Market commentary · July 2026

Mortgage rates July 2026: why the ECB is hiking — and your financing need not get more expensive

In June the ECB raised rates for the first time in almost three years. But mortgages track the capital market, not the policy rate — and the capital market actually fell in June.

The starting point

On 11 June 2026 the ECB raised all key rates by 0.25 percentage points (effective 17 June). The main refinancing rate now stands at 2.40%, the deposit facility at 2.25% and the marginal lending rate at 2.65% — the first increase since September 2023.

For mortgages, though, what matters is the yield on the ten-year German Bund and covered bonds (Pfandbriefe) rather than the policy rate — and these moved the other way: the 10-year Bund yield stood at around 2.85% at the end of June, roughly 0.15 points lower over the month and near its lowest since early March. The reason: after the ceasefire in the Middle East, oil eased toward USD 70, inflation expectations dropped, and markets priced out part of the expected further ECB tightening.

As of early July 2026: 10-year Bund yield around 2.85%; 3-month Euribor around 2.25% (start-of-June reading). The next ECB meeting is on 23 July 2026 — a further hike is possible but no longer firmly priced in.

What this means for your financing

  • New financing: Fixed rates follow the capital market, not the policy rate directly — and the market shows no clear upward move right now. The rule of thumb "lock in fast, everything is rising" does not automatically apply. It makes sense to compare fixed and variable models for your specific situation.
  • Refinancing (Anschlussfinanzierung): If your fixed period expires within the next 12–36 months, a forward loan is worth a look to secure today's level — regardless of where the ECB leans on 23 July.
  • Existing variable loans: If you financed on a variable basis, you feel money-market rates at the next reset. After June's hike, the reference rate sits higher than at the start of the year.

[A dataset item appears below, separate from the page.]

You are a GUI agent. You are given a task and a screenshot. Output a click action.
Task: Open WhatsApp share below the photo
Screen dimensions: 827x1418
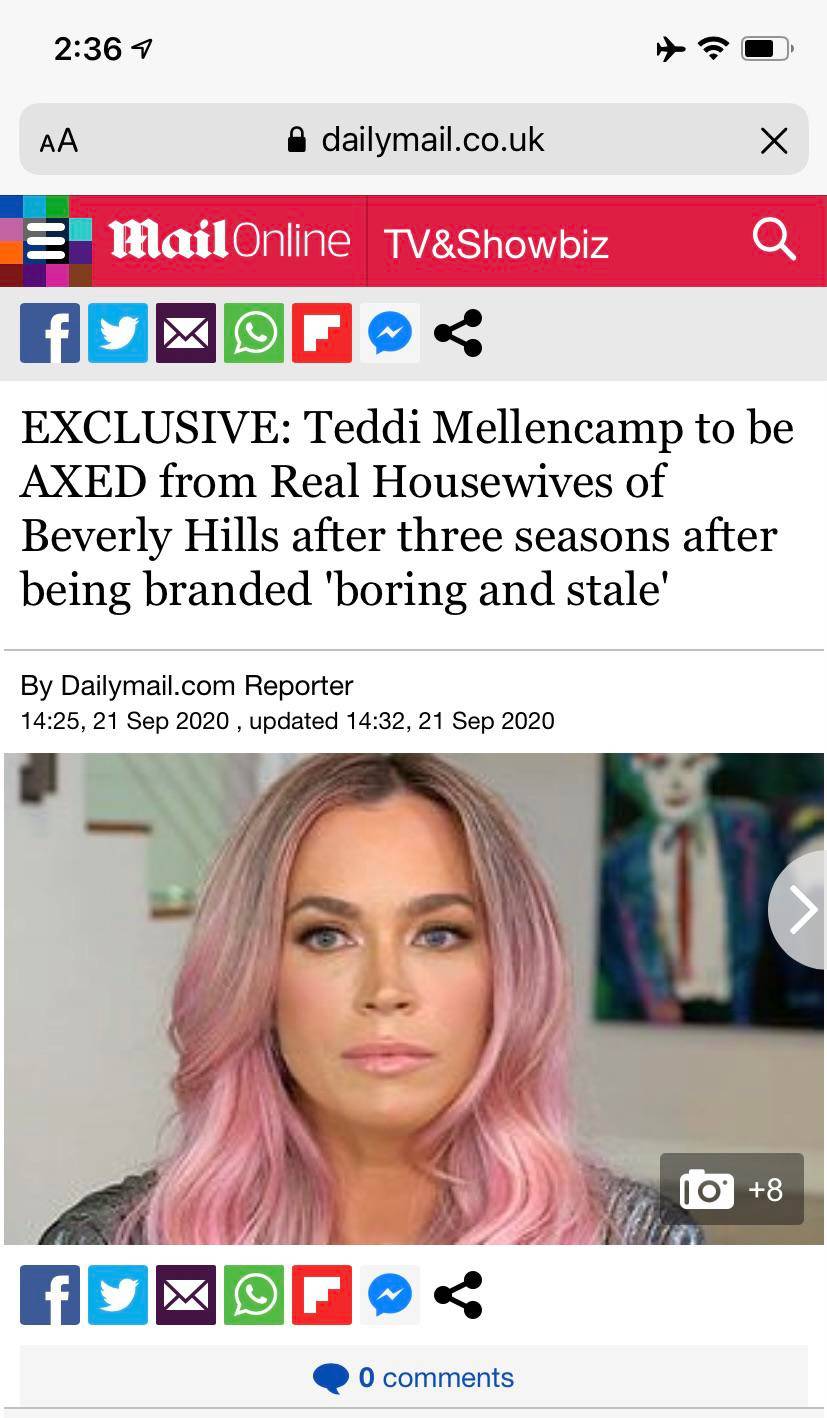pyautogui.click(x=254, y=1295)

There is no reliable rate forecast. I do not issue a market forecast as a recommendation — I compare fixed and variable offers across 500+ banks for your situation and put the instalments side by side so you can decide on the numbers.

FAQ on this article

Frequently asked questions

Are mortgage rates rising now because the ECB hiked?
Not necessarily. Mortgage rates follow the capital market (Bund yields, covered bonds), not the ECB policy rate directly — and the capital market fell in June despite the hike. The direction is open and data-dependent.
Fixed or variable — what is better now?
It depends on your holding period, income and risk appetite. A fixed rate brings planning certainty but usually costs a little more at the start. I run both variants on your specific financing.
What does the 23 July ECB meeting mean for me?
It can move the short-term rate environment, but your mortgage mainly tracks the capital market. If you finance now, you need not wait for the meeting — what matters is that fixed and variable offers are calculated for your situation.